Michel Galante with the Argento Chamber Ensemble
Photo: mine 2009

It’s raining and relatively cold on this President’s Day in L.A., but despite these inclement conditions a SOLD OUT crowd showed up at the Zipper Concert Hall downtown for one incredible program from the Monday Evening Concerts Series. The occasion was appearances from two local favorite ensembles, red fish blue fish and the Argento Chamber Ensemble in an evening of works by Gérard Grisey. Argento was also involved in last year's fantastic Helmut Lachenmann prgram, so perhaps it's no wonder that there would be such a crowd. Say what you will about Angelenos, but we love our spectralist composers. I mean really, who knew? But there the organizers were, holding up the start of the show trying to put every last person they could in a seat before turning people away. This delay proved to be the only negative moment in the show as it forced me to continue to hear the inane grad-student conversation about theory (non-musical) and such from the well-meaning but ultimately unemployable pack behind me.

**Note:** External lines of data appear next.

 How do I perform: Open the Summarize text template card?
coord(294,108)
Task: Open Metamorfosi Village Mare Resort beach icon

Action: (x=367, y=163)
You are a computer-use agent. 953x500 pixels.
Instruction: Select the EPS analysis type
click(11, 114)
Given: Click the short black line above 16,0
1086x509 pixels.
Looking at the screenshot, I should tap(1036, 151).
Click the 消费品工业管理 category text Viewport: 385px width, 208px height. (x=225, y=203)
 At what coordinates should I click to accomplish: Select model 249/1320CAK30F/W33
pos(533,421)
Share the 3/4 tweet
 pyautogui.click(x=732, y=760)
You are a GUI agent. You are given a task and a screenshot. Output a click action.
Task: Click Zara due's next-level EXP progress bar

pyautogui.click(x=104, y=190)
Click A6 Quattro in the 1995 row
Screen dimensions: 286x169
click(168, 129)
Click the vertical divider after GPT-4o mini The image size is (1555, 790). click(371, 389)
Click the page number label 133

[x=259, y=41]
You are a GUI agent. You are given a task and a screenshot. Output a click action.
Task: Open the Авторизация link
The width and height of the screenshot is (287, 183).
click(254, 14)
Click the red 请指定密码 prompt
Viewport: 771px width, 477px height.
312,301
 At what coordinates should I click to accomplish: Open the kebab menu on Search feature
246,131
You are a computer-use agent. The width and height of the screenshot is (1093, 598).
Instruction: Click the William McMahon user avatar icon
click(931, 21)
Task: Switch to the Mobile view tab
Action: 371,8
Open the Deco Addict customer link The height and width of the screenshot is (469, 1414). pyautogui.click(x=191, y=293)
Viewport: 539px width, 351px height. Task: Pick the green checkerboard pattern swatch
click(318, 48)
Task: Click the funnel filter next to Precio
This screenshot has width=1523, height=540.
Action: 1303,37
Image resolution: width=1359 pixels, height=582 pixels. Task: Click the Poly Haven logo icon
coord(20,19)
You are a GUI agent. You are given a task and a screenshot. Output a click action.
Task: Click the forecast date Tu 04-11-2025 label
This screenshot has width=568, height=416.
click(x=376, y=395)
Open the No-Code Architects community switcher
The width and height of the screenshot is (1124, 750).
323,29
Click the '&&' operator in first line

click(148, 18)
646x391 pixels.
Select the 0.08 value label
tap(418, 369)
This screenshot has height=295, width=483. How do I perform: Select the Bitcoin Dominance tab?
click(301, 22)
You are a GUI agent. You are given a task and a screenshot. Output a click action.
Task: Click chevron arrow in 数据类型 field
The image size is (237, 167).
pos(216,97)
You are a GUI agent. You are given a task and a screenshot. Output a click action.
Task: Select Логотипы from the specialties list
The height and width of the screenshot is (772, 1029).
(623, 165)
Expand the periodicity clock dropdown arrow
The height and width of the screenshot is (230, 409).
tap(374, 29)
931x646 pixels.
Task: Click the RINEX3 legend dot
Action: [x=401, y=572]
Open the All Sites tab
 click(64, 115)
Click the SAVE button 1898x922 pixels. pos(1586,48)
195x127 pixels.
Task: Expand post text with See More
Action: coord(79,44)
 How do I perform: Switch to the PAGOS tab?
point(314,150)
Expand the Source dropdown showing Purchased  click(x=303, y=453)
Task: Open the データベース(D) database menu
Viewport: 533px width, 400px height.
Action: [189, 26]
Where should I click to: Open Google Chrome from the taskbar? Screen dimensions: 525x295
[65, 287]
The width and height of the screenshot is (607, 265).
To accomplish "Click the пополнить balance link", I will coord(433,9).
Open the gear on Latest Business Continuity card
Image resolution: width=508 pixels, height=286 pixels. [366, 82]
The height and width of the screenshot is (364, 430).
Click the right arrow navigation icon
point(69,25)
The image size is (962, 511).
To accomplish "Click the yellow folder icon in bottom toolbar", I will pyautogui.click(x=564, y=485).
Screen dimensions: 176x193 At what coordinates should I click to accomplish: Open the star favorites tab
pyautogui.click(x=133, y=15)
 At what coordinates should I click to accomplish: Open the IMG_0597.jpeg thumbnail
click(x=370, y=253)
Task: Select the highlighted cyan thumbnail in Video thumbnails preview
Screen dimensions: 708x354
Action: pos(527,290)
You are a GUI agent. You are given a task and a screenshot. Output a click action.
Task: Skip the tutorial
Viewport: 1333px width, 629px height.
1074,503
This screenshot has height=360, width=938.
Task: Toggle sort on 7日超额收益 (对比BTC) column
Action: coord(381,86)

Luckily with the arrival of red fish blue fish, the evening glowed to a start with Grisey’s Tempus ex Machina for six percussionists. Grisey, like his fellow spectralists, is interested less in specific notes than in sound phenomena as a whole and the cacophony of noise that oscillates and spins out when any kind of specific sound is produced to begin with. Thus bass drums, snares and gongs echoed one another in an often loud dialog that shimmered and rattled, creating a sort of warm language one usually doesn’t associate with these instruments. The six performers were stationed in various locations around the audience in the auditorium enhancing the effect. It was frankly quite remarkable.

Afterwards, the Argento Chamber Ensemble under Michel Galante offered up the first part of Les Espaces Acoustiques, a piece structured in three sections that grows out of a 15 minute viola solo to progressively encompass ever larger numbers of performers until it reaches a chamber ensemble. (The second part continues to grow into a full orchestra.) In this hour long part, Grisey employs a similar strategy to that already described along with a handful of more humorous elements, including a riff on the sequence of notes most string players use to tune their instruments, a climax of rattled paper, a threatened (but never completed) cymbal crash and musicians noisily packing up their instruments. The beauty of Grisey’s writing comes from its recognition of the music inherent in all sounds. There’s something expected and rhythmic about all of this—like breathing. Or, better yet, like snowflakes with each phrase or passage remarkably similar to the last, but at the same time its own individual, distinct from all its forerunners. Leave it to the MEC organizers to put together yet another show of such high quality. Next up is a not-to-be missed organ recital from Charlemagne Palestine in March.